Statistical methods for football

cbrad · Oct 17, 2020

The Guy said:

This article is interesting because it proposes that the Dolphins had about 2.5 more wins than expected in 2019:

https://www.opensourcefootball.com/posts/2020-08-23-exploring-wins-with-nflfastr/
Click to expand...

Yeah.. if they're using EPA, then the first two games last season where we lost 10-59 and 0-43 are going to skew the expected wins quite a bit because EPA doesn't care that all the drives in those games (both on offense and defense) came in just 2 games lol. So EPA would predict a lower win% than we actually had because of that alone.

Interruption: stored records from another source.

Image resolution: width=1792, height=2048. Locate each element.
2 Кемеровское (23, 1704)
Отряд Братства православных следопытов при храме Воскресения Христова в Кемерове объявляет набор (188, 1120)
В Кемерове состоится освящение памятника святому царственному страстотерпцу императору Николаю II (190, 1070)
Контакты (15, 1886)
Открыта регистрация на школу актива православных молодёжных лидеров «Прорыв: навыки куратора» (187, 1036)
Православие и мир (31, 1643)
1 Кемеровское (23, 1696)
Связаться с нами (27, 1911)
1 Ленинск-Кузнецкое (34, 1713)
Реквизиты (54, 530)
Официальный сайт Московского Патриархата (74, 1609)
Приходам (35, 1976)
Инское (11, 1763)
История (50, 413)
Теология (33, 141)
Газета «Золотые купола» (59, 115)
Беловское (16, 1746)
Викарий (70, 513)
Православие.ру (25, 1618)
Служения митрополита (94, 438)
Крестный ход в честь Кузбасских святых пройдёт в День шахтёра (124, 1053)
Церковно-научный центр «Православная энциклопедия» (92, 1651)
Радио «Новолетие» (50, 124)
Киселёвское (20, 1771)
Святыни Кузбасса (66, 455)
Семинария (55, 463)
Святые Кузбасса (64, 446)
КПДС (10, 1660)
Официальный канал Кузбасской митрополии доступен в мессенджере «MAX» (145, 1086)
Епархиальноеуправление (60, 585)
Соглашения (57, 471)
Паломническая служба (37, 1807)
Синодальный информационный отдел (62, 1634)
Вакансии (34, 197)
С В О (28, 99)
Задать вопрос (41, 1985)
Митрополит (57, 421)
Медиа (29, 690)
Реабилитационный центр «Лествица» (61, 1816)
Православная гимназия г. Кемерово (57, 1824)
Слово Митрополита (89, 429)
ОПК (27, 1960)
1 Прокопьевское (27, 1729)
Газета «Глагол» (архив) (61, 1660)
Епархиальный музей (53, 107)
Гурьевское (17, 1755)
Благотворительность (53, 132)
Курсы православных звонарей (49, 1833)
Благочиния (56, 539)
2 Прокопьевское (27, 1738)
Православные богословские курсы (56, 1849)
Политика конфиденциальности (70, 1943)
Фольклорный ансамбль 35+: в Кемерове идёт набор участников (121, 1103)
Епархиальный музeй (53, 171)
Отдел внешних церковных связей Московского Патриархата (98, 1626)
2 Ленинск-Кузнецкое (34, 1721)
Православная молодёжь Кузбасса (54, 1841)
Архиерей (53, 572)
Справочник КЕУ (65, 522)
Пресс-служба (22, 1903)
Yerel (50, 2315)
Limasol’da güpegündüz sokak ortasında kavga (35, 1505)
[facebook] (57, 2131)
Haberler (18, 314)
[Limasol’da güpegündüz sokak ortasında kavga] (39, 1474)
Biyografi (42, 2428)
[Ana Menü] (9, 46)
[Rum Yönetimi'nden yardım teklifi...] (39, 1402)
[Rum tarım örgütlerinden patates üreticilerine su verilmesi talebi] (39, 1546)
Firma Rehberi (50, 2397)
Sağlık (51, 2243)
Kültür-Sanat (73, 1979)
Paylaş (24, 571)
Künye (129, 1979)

Now whether that explains the full 2.5 wins above expected I don't know, but I wouldn't be surprised if it explained a good portion of it. Something to keep in mind when merging data.

The Guy · Oct 17, 2020

cbrad said:

Yeah.. if they're using EPA, then the first two games last season where we lost 10-59 and 0-43 are going to skew the expected wins quite a bit because EPA doesn't care that all the drives in those games (both on offense and defense) came in just 2 games lol. So EPA would predict a lower win% than we actually had because of that alone.

Now whether that explains the full 2.5 wins above expected I don't know, but I wouldn't be surprised if it explained a good portion of it. Something to keep in mind when merging data.
Click to expand...

Would that be controlled for if they used EPA per play instead of just EPA?

cbrad · Oct 17, 2020

The Guy said:

Would that be controlled for if they used EPA per play instead of just EPA?
Click to expand...

No, in fact it looks like they used EPA per dropback and per rush. If you have one or two absolutely horrid games, with tons of plays and bad average EPA per play, that obviously skews the average across a season.

The way to "control" for that is to use a sampling distribution — a distribution of means — where in this case the mean is per game. In other words, use average EPA per game as a single statistic and look at the distribution of that. Problem there is you have so few data points with 16 games so there are drawbacks to that approach too, but it solves this one issue.

The Guy · Oct 18, 2020

cbrad said:

No, in fact it looks like they used EPA per dropback and per rush. If you have one or two absolutely horrid games, with tons of plays and bad average EPA per play, that obviously skews the average across a season.

The way to "control" for that is to use a sampling distribution — a distribution of means — where in this case the mean is per game. In other words, use average EPA per game as a single statistic and look at the distribution of that. Problem there is you have so few data points with 16 games so there are drawbacks to that approach too, but it solves this one issue.
Click to expand...

What do you think about the fact that in that article, when they use a random forest as opposed to regression, just about every variable pales in comparison in importance to offensive and defensive EPA per dropback?

cbrad · Oct 18, 2020

The Guy said:

What do you think about the fact that in that article, when they use a random forest as opposed to regression, just about every variable pales in comparison in importance to offensive and defensive EPA per dropback?
Click to expand...

That first figure uses simple linear regression, so they did regression separately on each variable (how well you can predict wins based on each variable alone). That second graph they used a random forest model which takes into account all the possible predictors, so those two graphs aren't comparable.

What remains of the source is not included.